-- Opening Marker --
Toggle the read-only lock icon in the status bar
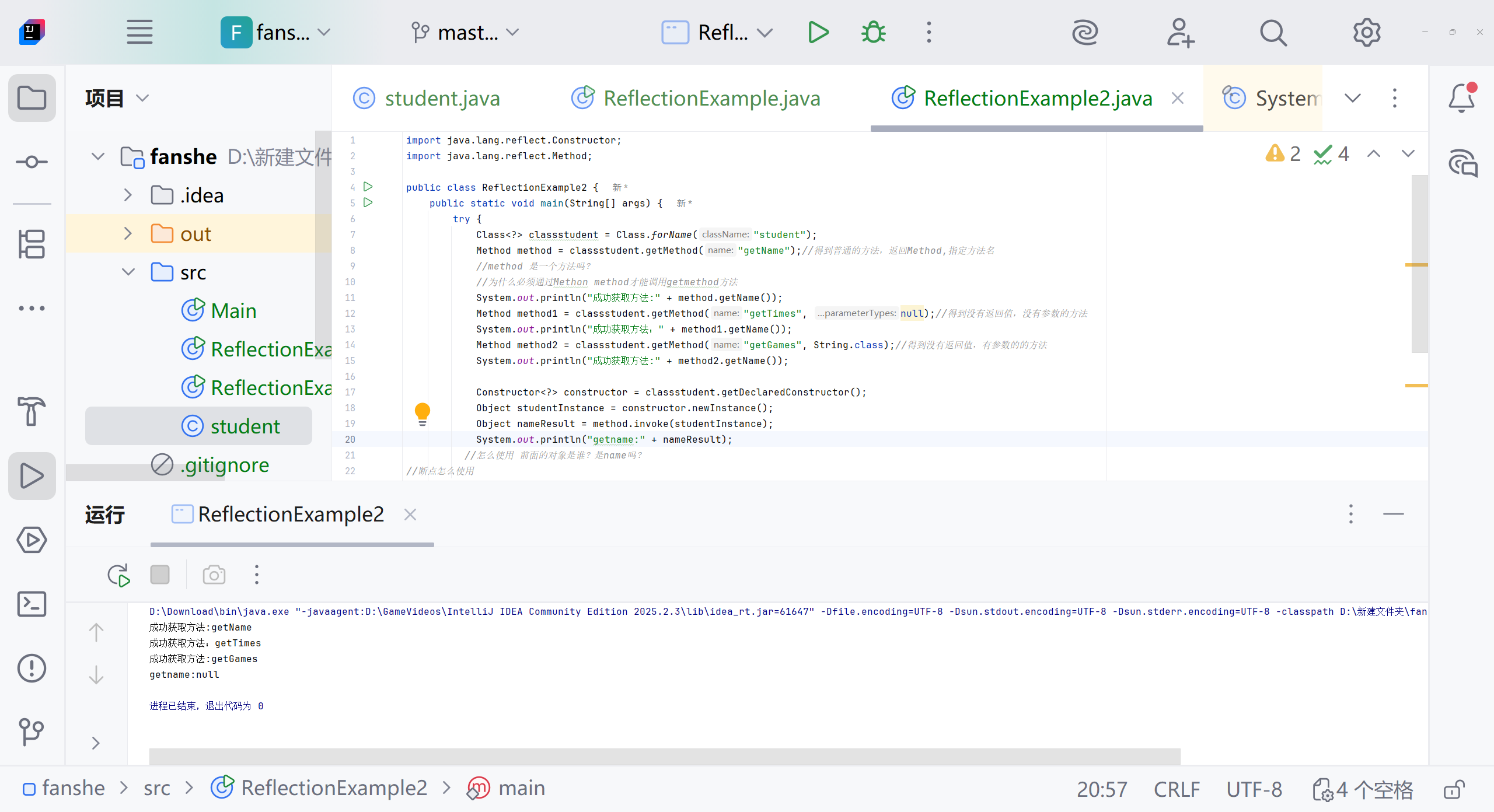Screen dimensions: 1494x812 (x=1454, y=789)
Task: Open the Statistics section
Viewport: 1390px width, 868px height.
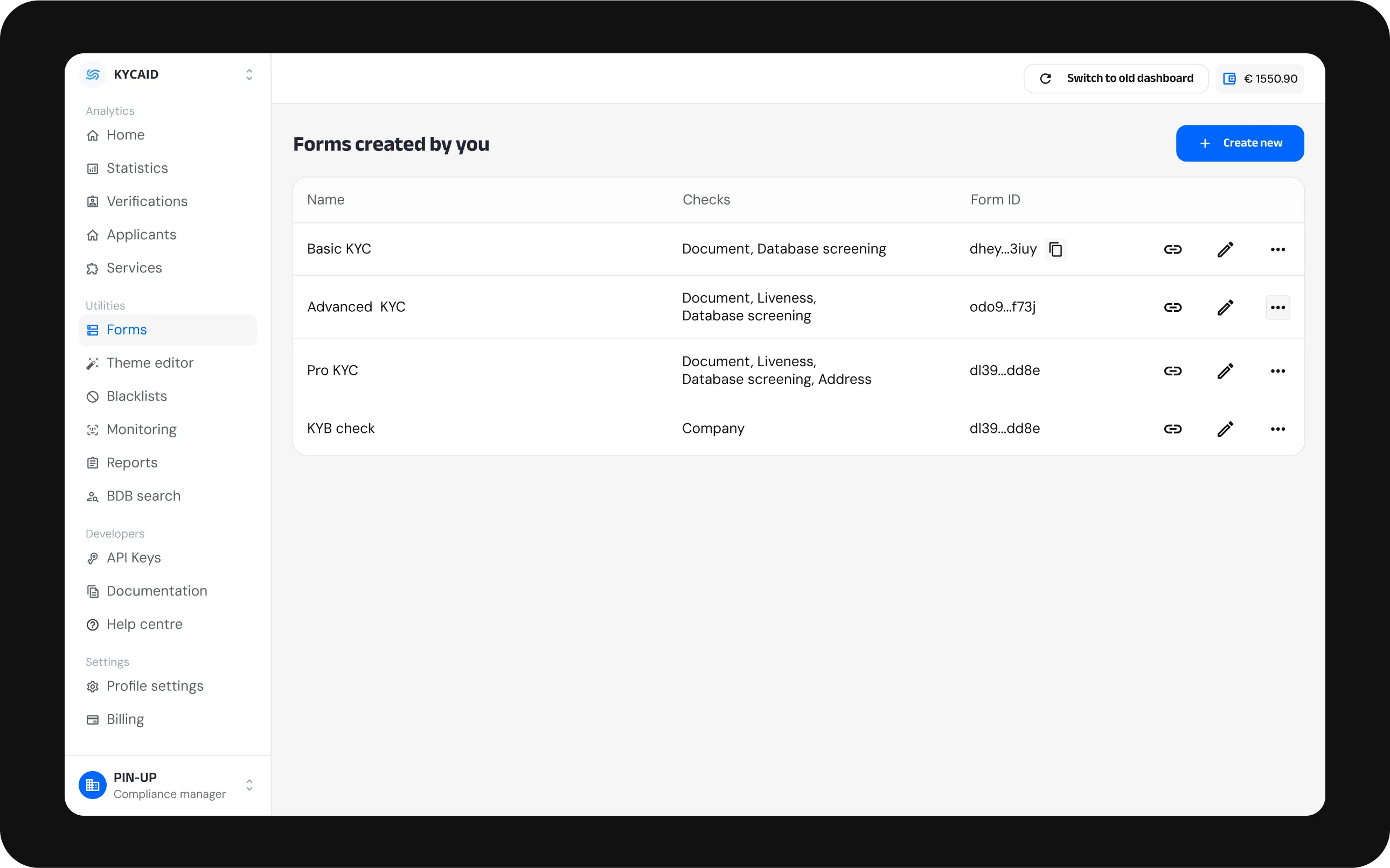Action: (x=137, y=167)
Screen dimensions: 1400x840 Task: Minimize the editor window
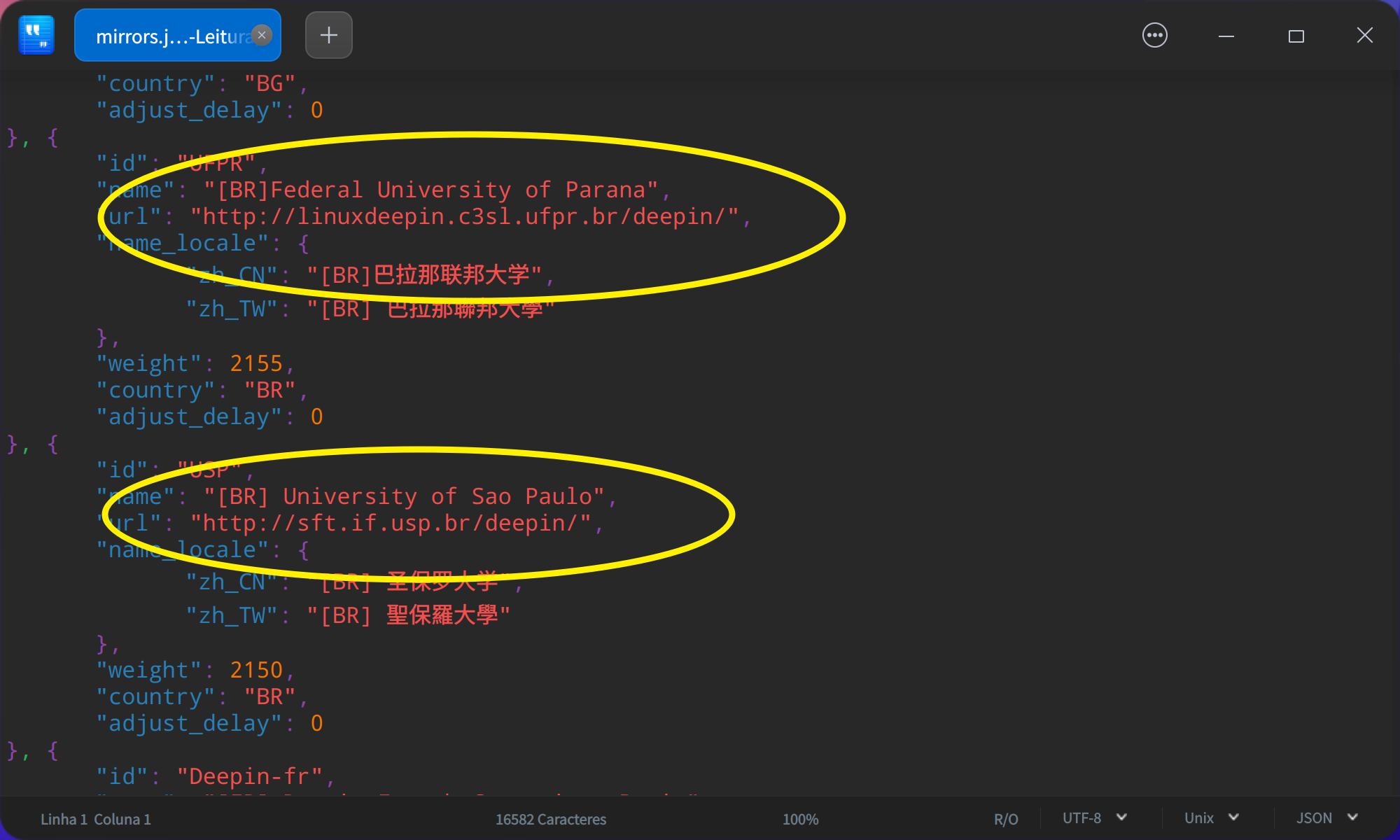coord(1226,36)
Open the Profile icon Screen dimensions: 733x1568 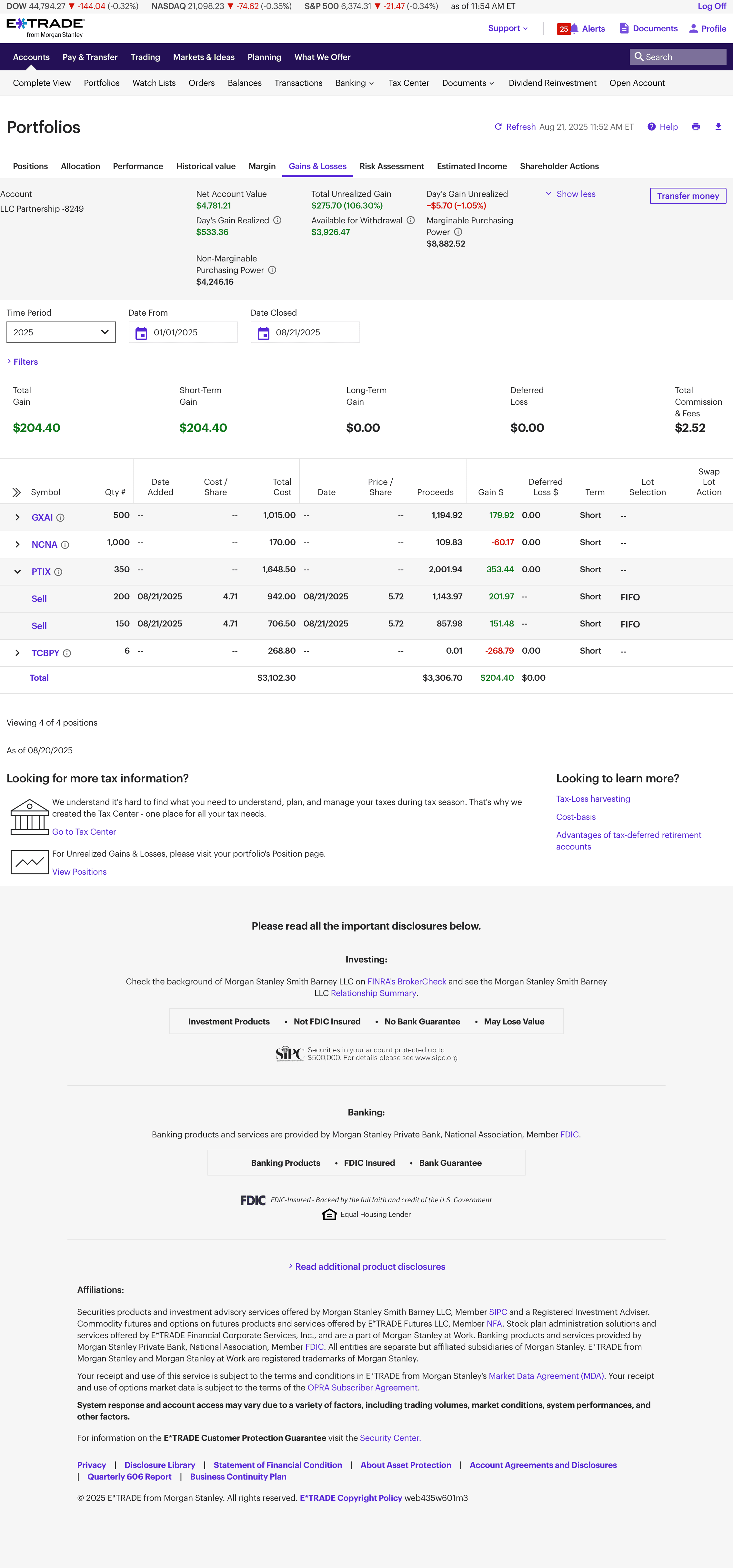pos(693,29)
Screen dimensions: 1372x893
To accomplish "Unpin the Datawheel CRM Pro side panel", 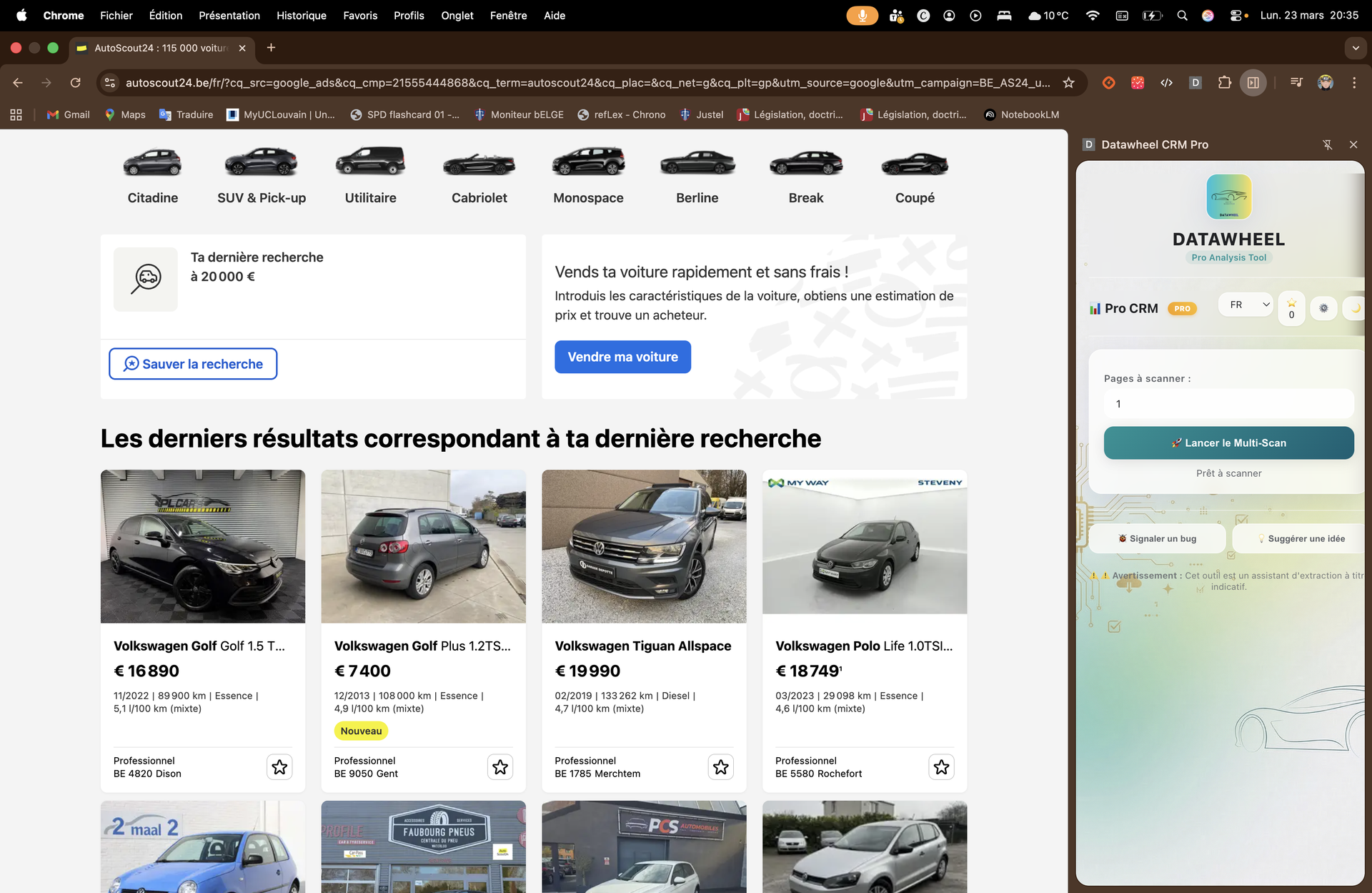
-- Closing Marker --
▶ **Goal of the exercise**
Your task is to restate word for word the lines from the one containing "Screen dimensions: 1372x893" through the last line of the data, both ends included, with no pictures.

▶ **Written response**
Screen dimensions: 1372x893
To accomplish "Unpin the Datawheel CRM Pro side panel", 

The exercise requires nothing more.